Снова спустились на пляж, недалеко от отеля. Но долго Кот не выдержал, и я отдал ему ключи. А сам остался лежать под шум волн, созерцая солнце, садящееся в горы на другой стороне Коринфского залива.
Вечером Кот делает упражнения по русскому, заданные ему на каникулы в качестве долга за четверть, которую он проболел. Пробуем смотреть DVD на моем компе, но запустился лишь «Дневник его жены» Учителя. В виде совпадения – крымские горы, изображающие антураж Южной Франции. Объясняю Коту про Бунина. Но досмотреть нет сил. Настроение смурное, отчего глотаю коньяк из фляжки. Заварил чай. Лена так и не позвонила, и есть мы тоже никуда не пошли. Доел сыр, что привез из Москвы.
Ночью под окнами крики и пьяная разборка с участием молодых людей. Оказывается, греки тоже на это способны. Кот прилип к двери-окну, потом и вовсе вылез на балкон, как зритель. Гоню его оттуда и рассказываю легенду про леди Годиву и подглядывающего Тома.
Перед сном в зеркало увидел себя и ужаснулся: красная рожа и белые впадины глаз, где были очки. Оказывается, я здорово сгорел, недооценив местное солнце! Теперь ясно вижу, как верно ездить в подобные страны в несезон: летом солнце убивало бы, а море отвлекало. Соблазн никуда не ехать, а залечь где-нибудь на берегу на весь день, как я сегодня, был бы велик, особенно с Котом.
Хотя вообще он неуемен, и единственное положение, которое он может терпеть долго – это на диване с PSP.

**ДОСТУПНЫЕ ДАННЫЕ:**

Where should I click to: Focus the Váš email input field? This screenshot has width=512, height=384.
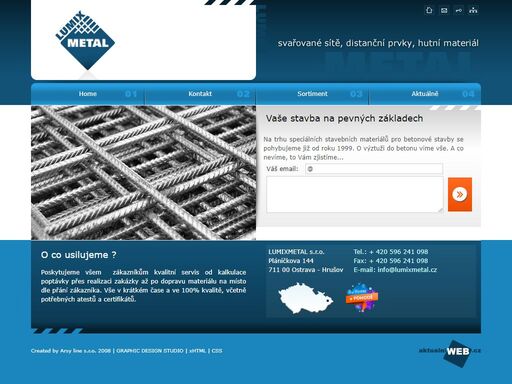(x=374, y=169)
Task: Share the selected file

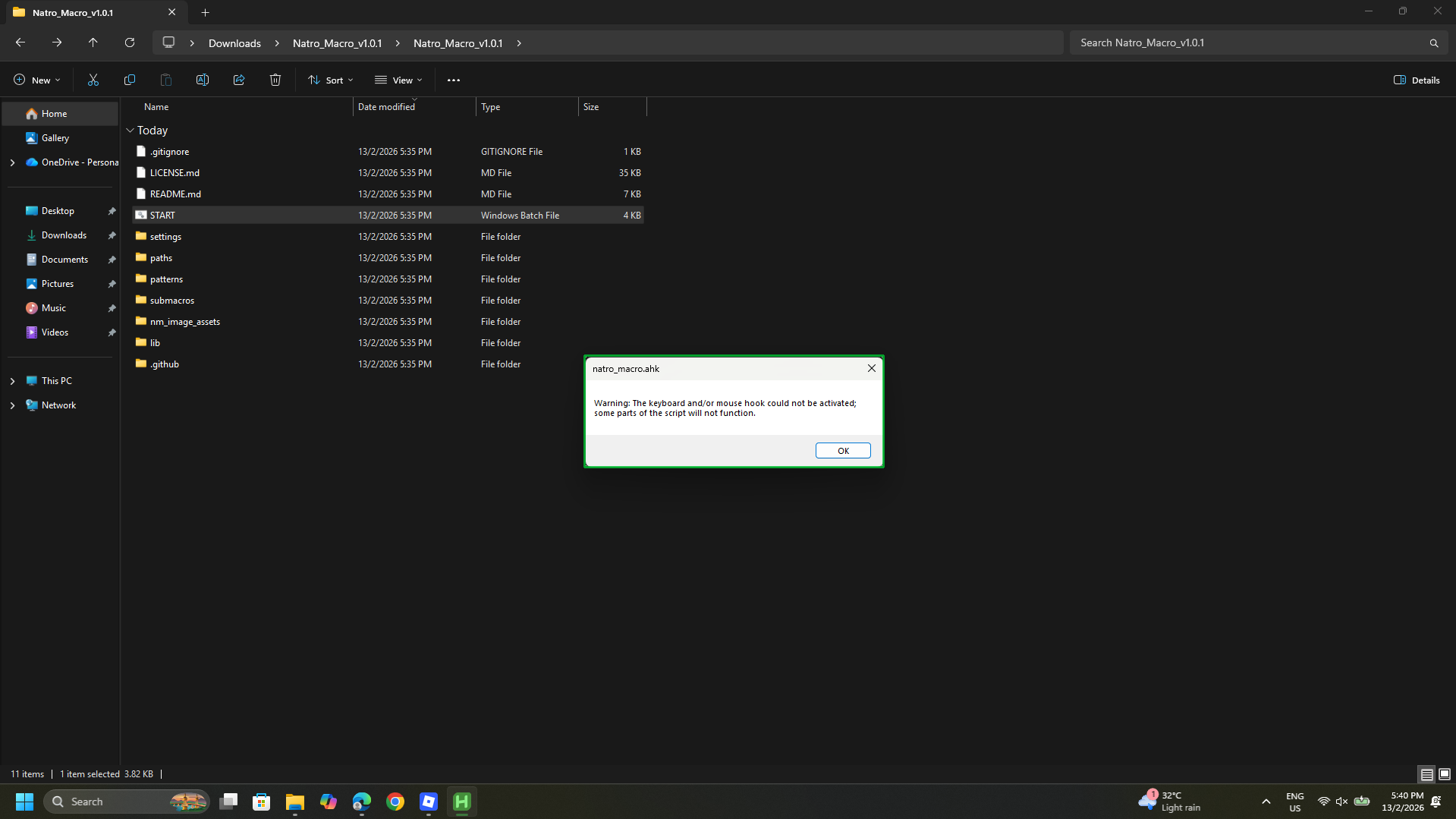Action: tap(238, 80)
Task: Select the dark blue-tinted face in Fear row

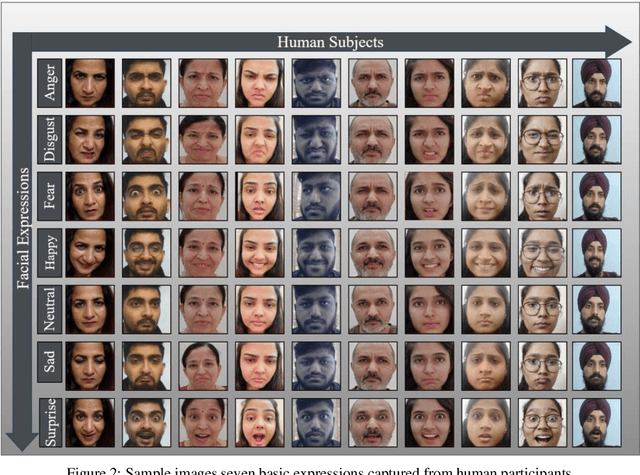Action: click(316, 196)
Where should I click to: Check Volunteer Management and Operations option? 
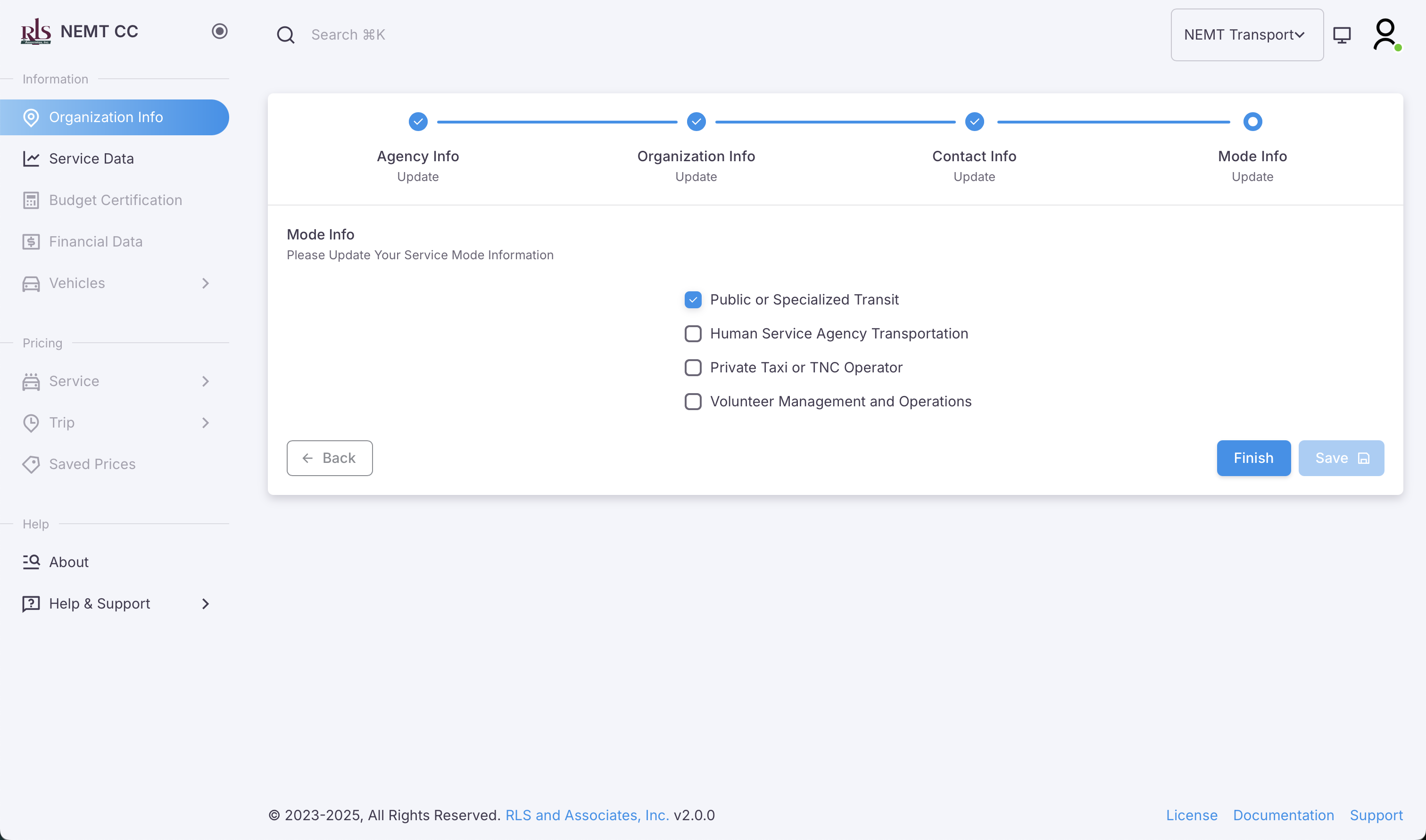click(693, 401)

**НАД ЧЕМ РАБОТАТЬ:**
1. Куда садилось солнце, которое рассказчик созерцал на пляже, согласно отрывку о поездке в Грецию?
2. Продублируйте записи, начиная со строки, в которой есть «Task: Select the», и до конца записей включительно. Картинки в ответ не включайте.

**СПИСОК ОТВЕТОВ:**
1. В горы на другой стороне Коринфского залива.

2.
Task: Select the dark blue-tinted face in Fear row

Action: click(316, 196)
Where should I click to: Check Volunteer Management and Operations option? 
click(693, 401)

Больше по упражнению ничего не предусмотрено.